Ramps and how you got to digging them.

Pig Predator

Useles Billy’s Fishel Hog Killer ?
How did you get to digging ramps and have you seen more traffic on the patches you dig?
 

NCHillbilly

Administrator
Staff member
I honestly can't ever remember a time when digging ramps wasn't part of my life. I can remember digging them with my grandpa when I was about knee-high.

There probably aren't 5% of the ramps here now that there were when I was a teenager. Most of the places I used to dig are now either developed as gated communities, cleared for cowpastures, or otherwise built full of houses or posted ten ways from Sunday. The other big thing here is Mexicans digging them by the thousands of bushels every year to sell at farmer's markets and produce stands. It got so bad that the GSMNP ended their long-term policy of letting people dig small amounts for personal consumption. Ramps reproduce so slowly that it takes forever to replenish a patch that has been decimated.
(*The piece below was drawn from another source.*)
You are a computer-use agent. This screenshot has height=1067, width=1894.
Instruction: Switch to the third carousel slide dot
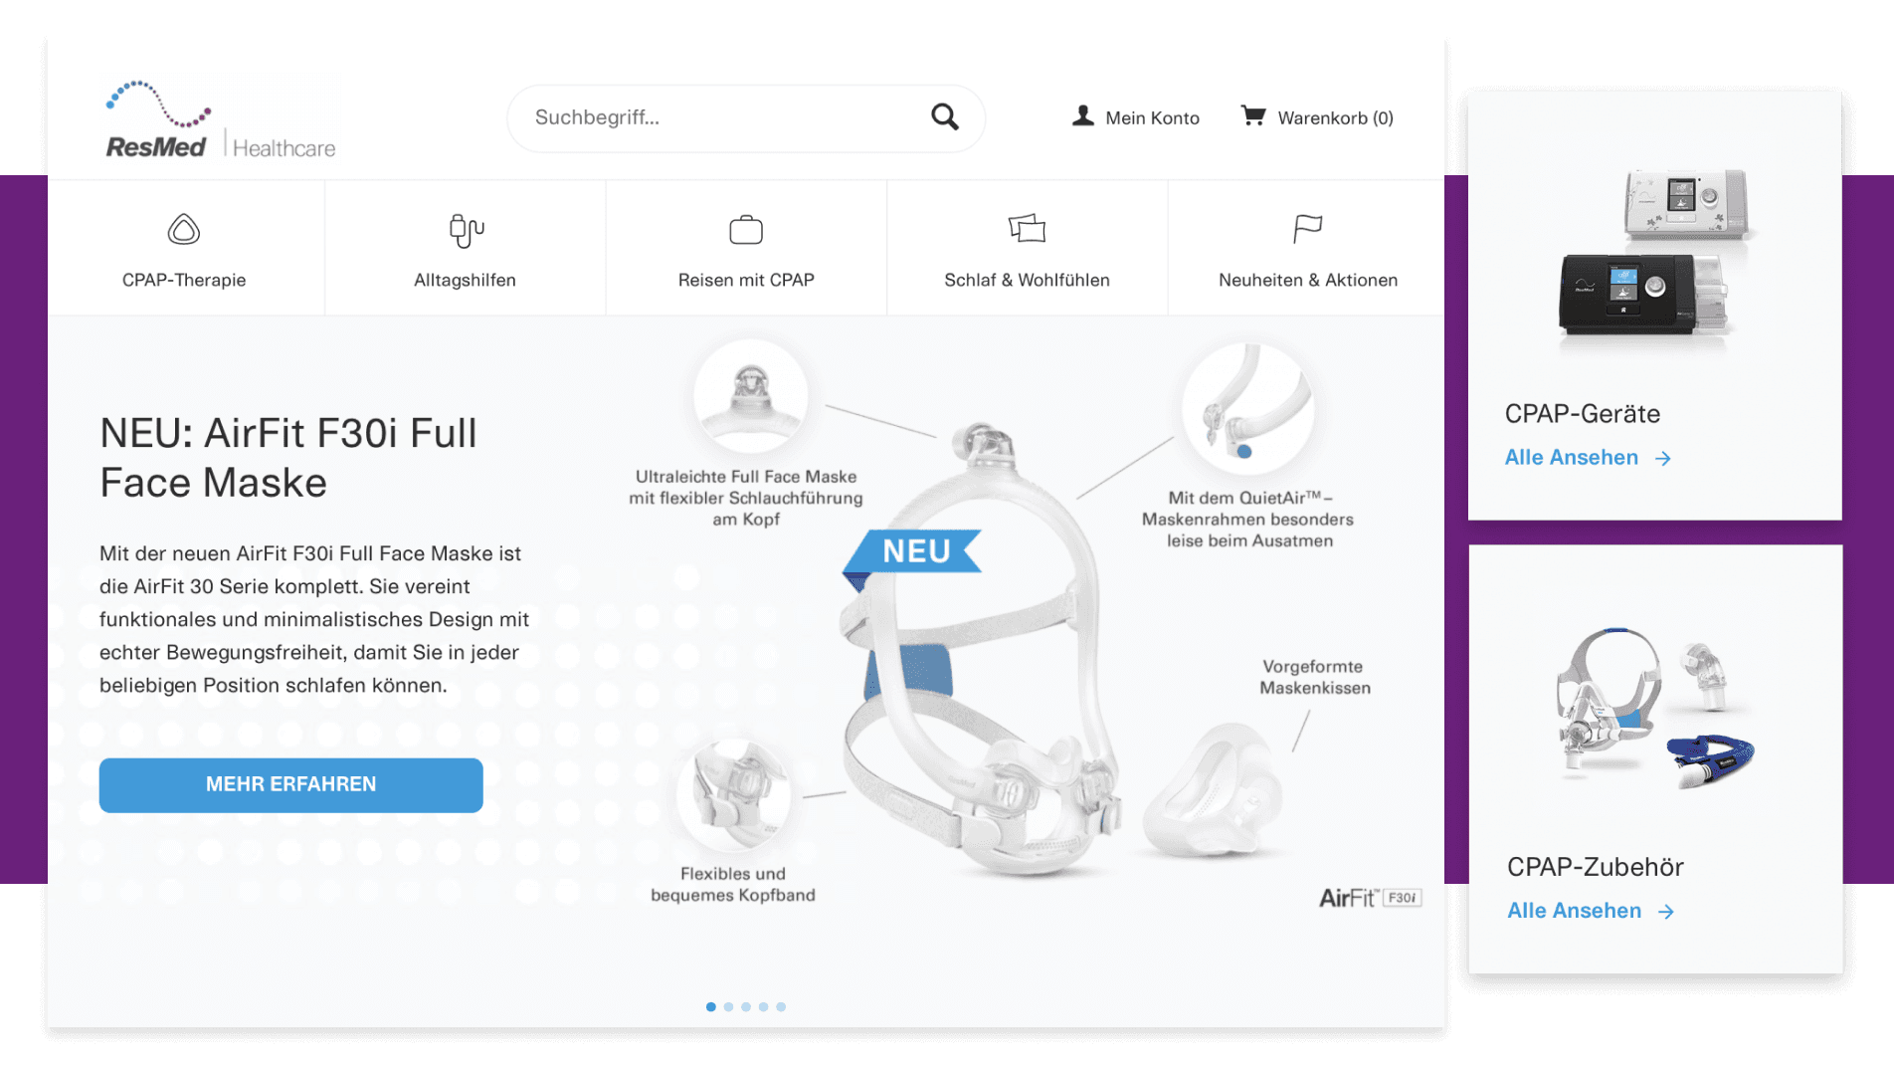point(746,1007)
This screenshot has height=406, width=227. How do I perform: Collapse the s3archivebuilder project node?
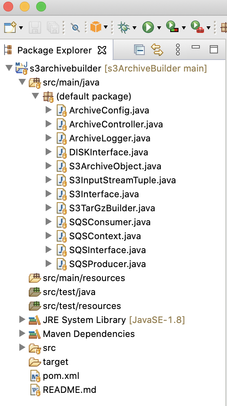coord(9,68)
I have had a good patch growing on the branchbank in the back yard for a few decades.
 

Pig Predator

Useles Billy’s Fishel Hog Killer ?
A close friend of mine took me out to a patch 6 years ago and told me about an abundance in another state and I found them. His grandfather took him to these places. The trails were faint at the time, almost like following an old game trail. One of those places are off the beaten path probably 2/3 mile and now it looks almost like someone hoed a trail and marked every other tree.
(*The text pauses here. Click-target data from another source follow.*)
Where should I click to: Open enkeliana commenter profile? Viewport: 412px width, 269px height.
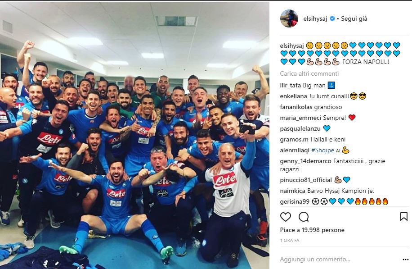(294, 96)
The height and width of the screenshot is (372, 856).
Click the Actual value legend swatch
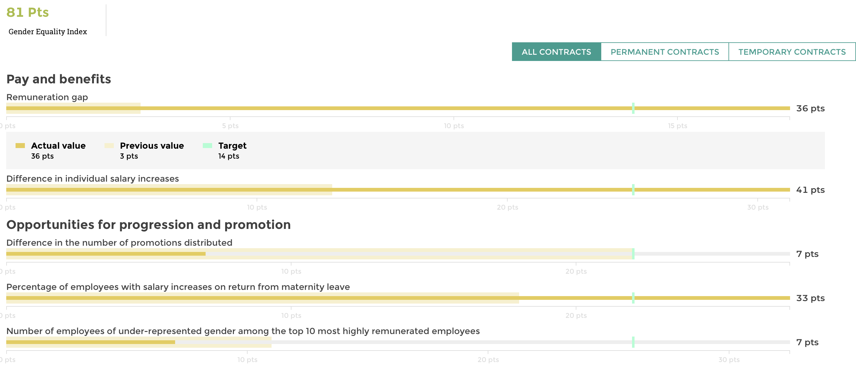pyautogui.click(x=20, y=145)
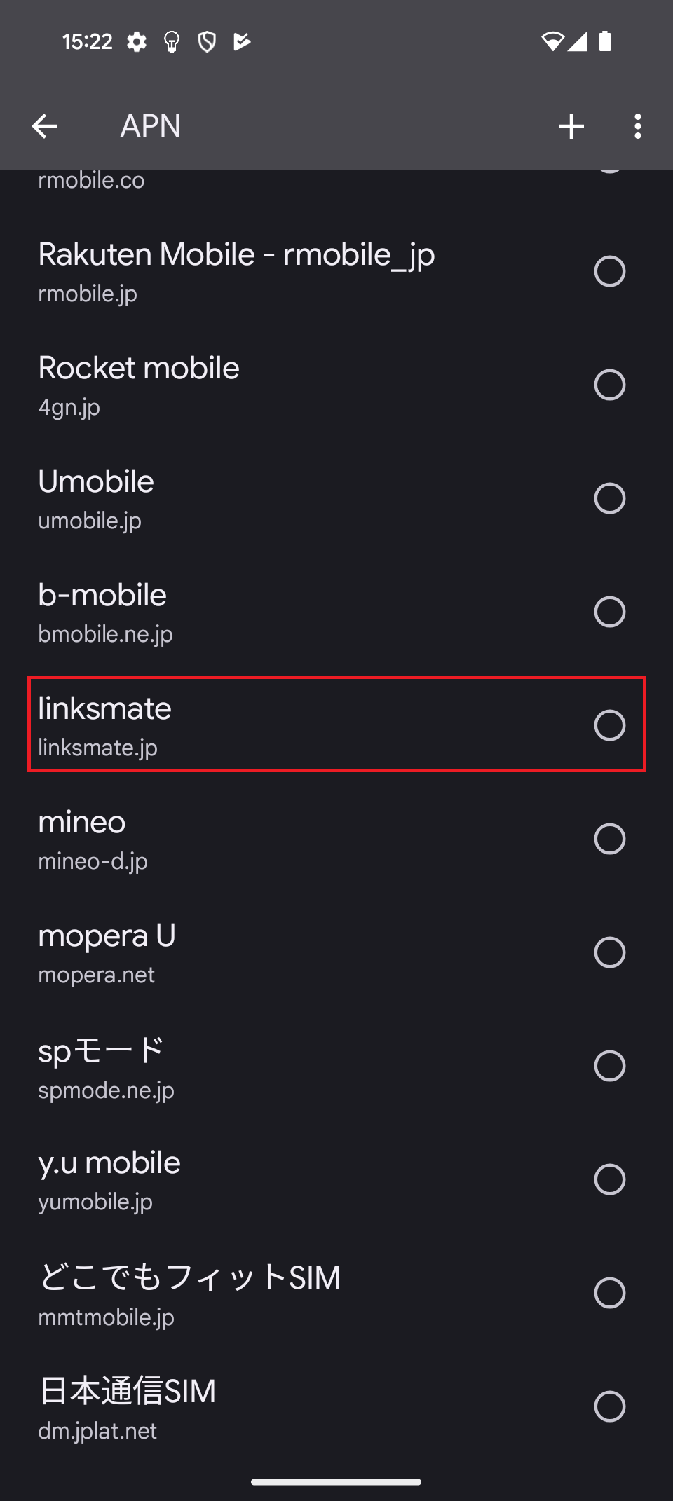
Task: Tap the Wi-Fi status icon
Action: [x=554, y=41]
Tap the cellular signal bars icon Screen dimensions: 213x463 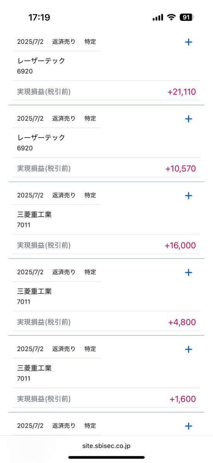(158, 17)
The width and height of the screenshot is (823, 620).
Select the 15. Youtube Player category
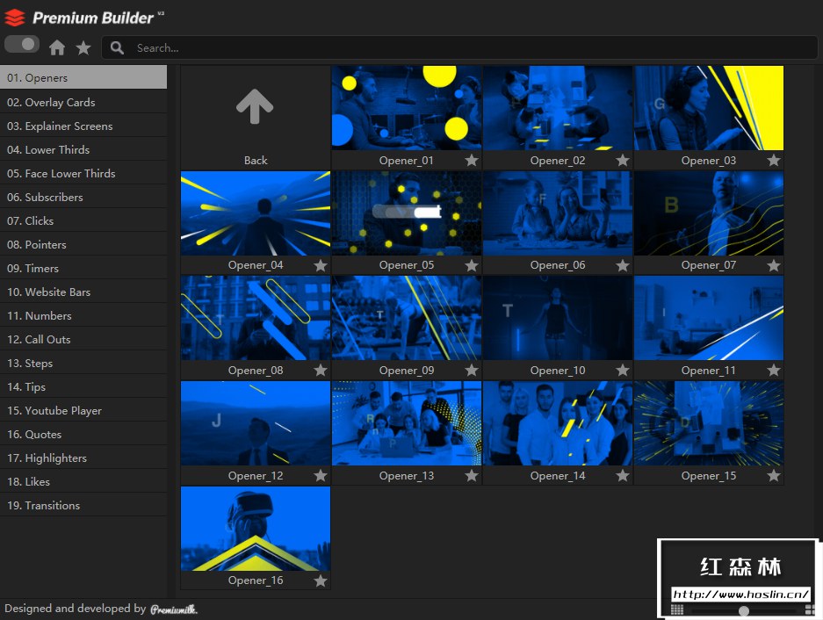coord(54,410)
I have a couple decent spots of ramps right off the side of the road right here by the house I've found but dont hit them often in fear of being seen and them getting dug up.
 

Pig Predator

Useles Billy’s Fishel Hog Killer ?
I've never taken anyone or told location on any of them but yeah, nc spot got hit hard. I've skipped out on my buds spots the past couple years since he passed but today i went back and it was mind boggling. Plenty of ramps and it looked like every one has been digging responsibly but there was traffic
 

Hillbilly stalker

Senior Member
My family has always done it. Mountain folks tend to be gatherers. Pick paw paws, mulberry, walnuts, black berry, cherries, Mushrooms, apples, blue berries or whatever mother nature offered. Seemed most of the women folk wore an apron with a big pocket in the front of it. All toted a small paring knife in it. Put the beans on and walk around the hillside and cut some greens. My aunt used to go "spooning" or digging mushrooms all the time, she knew what was what. Ramps or anything else eatable like that were gathered when found.
 

NCHillbilly

Administrator
Staff member
My family has always done it. Mountain folks tend to be gatherers. Pick paw paws, mulberry, walnuts, black berry, cherries, Mushrooms, apples, blue berries or whatever mother nature offered. Seemed most of the women folk wore an apron with a big pocket in the front of it. All toted a small paring knife in it. Put the beans on and walk around the hillside and cut some greens. My aunt used to go "spooning" or digging mushrooms all the time, she knew what was what. Ramps or anything else eatable like that were gathered when found.
Yep. I grew up foraging out of the woods as a way of life. My mom and grandma were both greens gatherers. They started out early in the spring with creasy greens, branch lettuce, poke sallet, stinging nettles, so-chan, crows foot, prickly lettuce, yellow dock, and a hundred others. We picked wild strawberries, wild blueberries and huckleberries, blackberries, dewberries, raspberries, elderberries, and such. In the fall, we gathered black walnuts, hickory nuts, and chinkapins. The only mushrooms my family picked and ate were morels, but I have learned a lot more types in my lifetime and gather them every year. We also always dug sang, black cohosh, mayapple, sassafras root bark, and such to sell. Grandpa paid for a lot of his land gathering and selling chestnut oak tanbark.
 

Railroader

Billy’s Security Guard.
My family has always done it. Mountain folks tend to be gatherers. Pick paw paws, mulberry, walnuts, black berry, cherries, Mushrooms, apples, blue berries or whatever mother nature offered. Seemed most of the women folk wore an apron with a big pocket in the front of it. All toted a small paring knife in it. Put the beans on and walk around the hillside and cut some greens. My aunt used to go "spooning" or digging mushrooms all the time, she knew what was what. Ramps or anything else eatable like that were gathered when found.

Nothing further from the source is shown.